+++ Material supplied
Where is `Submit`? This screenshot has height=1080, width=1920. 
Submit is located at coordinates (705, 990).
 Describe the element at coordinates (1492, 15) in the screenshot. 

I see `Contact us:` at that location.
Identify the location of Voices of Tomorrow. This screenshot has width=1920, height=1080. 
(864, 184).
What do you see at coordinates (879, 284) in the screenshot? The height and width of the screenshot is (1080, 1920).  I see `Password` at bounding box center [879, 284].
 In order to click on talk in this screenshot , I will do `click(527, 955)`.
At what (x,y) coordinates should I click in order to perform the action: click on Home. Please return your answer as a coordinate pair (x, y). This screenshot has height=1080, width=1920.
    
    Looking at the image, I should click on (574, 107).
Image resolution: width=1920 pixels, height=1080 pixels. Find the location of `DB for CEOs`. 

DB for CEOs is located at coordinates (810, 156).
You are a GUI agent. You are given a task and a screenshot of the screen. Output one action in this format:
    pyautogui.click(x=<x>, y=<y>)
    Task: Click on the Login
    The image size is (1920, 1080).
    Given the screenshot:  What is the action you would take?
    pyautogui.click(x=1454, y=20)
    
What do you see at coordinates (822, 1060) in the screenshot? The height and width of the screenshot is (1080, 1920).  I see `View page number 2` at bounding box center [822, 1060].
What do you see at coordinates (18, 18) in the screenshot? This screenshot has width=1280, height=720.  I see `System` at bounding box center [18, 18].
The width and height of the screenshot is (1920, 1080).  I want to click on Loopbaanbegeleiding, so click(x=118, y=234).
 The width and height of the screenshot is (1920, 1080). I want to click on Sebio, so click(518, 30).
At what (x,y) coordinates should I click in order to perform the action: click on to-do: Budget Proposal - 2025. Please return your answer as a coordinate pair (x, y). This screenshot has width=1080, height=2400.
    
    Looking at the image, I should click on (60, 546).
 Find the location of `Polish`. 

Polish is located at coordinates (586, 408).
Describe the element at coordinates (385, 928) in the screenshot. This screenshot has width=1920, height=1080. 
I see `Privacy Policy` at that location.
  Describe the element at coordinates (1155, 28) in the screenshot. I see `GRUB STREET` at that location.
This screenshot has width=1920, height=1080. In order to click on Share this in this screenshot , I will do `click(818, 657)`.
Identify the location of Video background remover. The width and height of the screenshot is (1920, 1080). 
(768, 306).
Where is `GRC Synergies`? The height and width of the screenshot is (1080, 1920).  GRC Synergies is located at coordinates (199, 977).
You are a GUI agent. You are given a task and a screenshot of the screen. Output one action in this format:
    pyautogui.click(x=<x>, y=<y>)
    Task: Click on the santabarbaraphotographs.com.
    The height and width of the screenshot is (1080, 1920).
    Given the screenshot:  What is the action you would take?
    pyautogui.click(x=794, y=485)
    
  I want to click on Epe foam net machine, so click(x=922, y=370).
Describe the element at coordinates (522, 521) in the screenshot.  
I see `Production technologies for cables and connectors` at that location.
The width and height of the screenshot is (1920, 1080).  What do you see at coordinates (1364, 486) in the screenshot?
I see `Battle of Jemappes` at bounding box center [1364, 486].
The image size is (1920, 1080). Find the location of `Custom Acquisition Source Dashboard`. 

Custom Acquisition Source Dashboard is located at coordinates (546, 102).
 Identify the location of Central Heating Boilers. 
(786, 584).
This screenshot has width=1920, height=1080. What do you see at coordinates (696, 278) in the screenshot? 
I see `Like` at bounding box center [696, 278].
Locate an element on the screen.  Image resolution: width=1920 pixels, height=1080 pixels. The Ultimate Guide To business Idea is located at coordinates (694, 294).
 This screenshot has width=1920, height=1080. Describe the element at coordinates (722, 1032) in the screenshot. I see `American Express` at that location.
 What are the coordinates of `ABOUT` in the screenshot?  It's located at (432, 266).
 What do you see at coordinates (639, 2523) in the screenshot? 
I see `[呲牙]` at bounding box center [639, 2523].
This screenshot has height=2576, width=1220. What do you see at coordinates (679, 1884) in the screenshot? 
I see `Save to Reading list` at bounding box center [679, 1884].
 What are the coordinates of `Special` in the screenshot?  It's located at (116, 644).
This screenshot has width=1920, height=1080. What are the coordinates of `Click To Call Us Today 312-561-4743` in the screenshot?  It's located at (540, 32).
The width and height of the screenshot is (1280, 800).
++++++
**Task directions**
Pull out every line in the records above that contains the word "perform", treating uppercase and lowercase letters as different.

**Result below**
At what (x,y) coordinates should I click in order to perform the action: click on Home. Please return your answer as a coordinate pair (x, y). This screenshot has height=1080, width=1920.
At what (x,y) coordinates should I click in order to perform the action: click on to-do: Budget Proposal - 2025. Please return your answer as a coordinate pair (x, y). This screenshot has width=1080, height=2400.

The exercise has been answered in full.